■ Selected excerpt
Example: Lot two is a very large lot.  The owner of adjoining lot one gives an access easement to the owner of lot two.  The easement is over the south ten feet of lot one. After the easement is created, the owner of lot two subdivides this lot into six smaller lots and then sells them all.  Before the subdivision was created, one person--the one owner of lot two--had the right to go over the south ten feet of lot one.  But now, would the six owners of what was then lot two still have the right to use this easement? 

 

Some people might say that the six lot owners would not have the right to use the easement, that it is now overburdened.  But this probably is not the case.  Illinois case law makes it clear that a properly created easement benefits not only the dominant tract as a whole, but also benefits each and every part thereof.  The easement is not extinguished by a division of the dominant estate.  Instead, the easement inures to the benefit of the owners of these several smaller parts of the dominant estate.  See Beloit Foundry Co. V. Ryan, 28 Ill.2d 379 (1963).

 

Therefore, a court would probably rule that the six owners of lot two would continue to have the right to use the easement.  (Naturally, they would have to establish interior easements over lot two in order to get to the easement over lot one.)

 

So what is overburdening an easement?  Case law indicates that if an easement is limited in scope or purpose, the owner of the property subject to the easement is entitled to prevent the burden of the easement from being increased.  See Marlatt v. Peoria Water Works Co., 114 Ill.App.2d 11 (1969).

 

For example: A sanitary sewer easement affects the north line of a lot. Commonwealth Edison would not have the right to put utility poles and wires within this easement area on the basis that it is a "public utility easement."

■ Task
Rewrite the easement passage between "Some people might" and "over lot one.)", inclusive, replacing "dominant estate" with "benefited parcel" each time it appears.

■ Recorded information
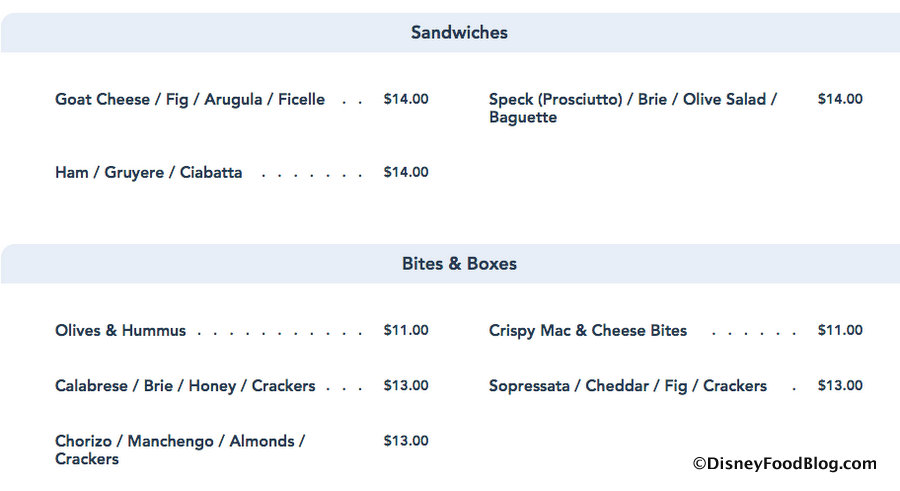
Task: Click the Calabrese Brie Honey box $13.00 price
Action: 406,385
...
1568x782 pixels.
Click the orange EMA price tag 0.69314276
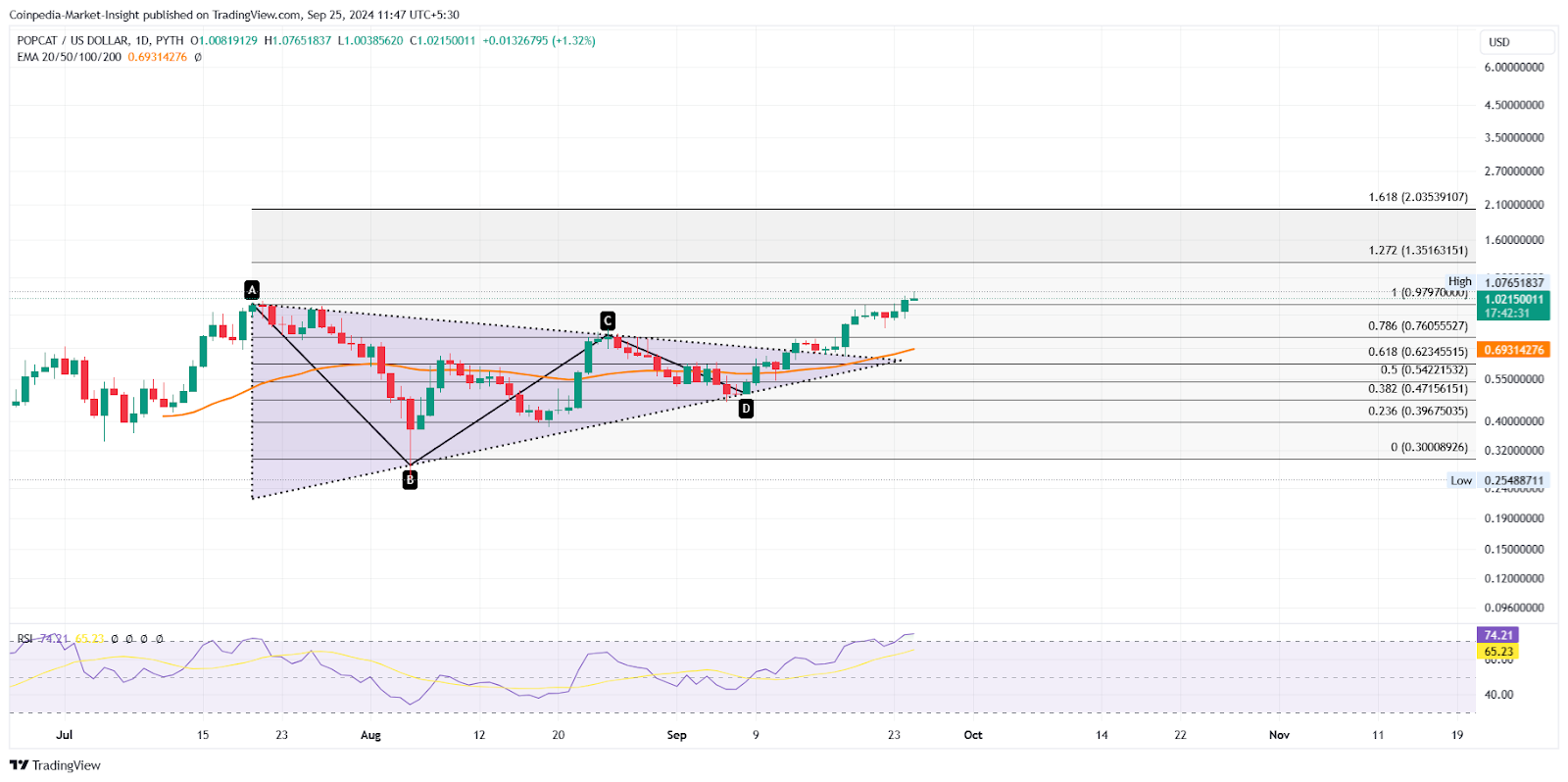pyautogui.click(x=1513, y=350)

■ Reply
Some people might say that the six lot owners would not have the right to use the easement, that it is now overburdened.  But this probably is not the case.  Illinois case law makes it clear that a properly created easement benefits not only the dominant tract as a whole, but also benefits each and every part thereof.  The easement is not extinguished by a division of the benefited parcel.  Instead, the easement inures to the benefit of the owners of these several smaller parts of the benefited parcel.  See Beloit Foundry Co. V. Ryan, 28 Ill.2d 379 (1963).

 

Therefore, a court would probably rule that the six owners of lot two would continue to have the right to use the easement.  (Naturally, they would have to establish interior easements over lot two in order to get to the easement over lot one.)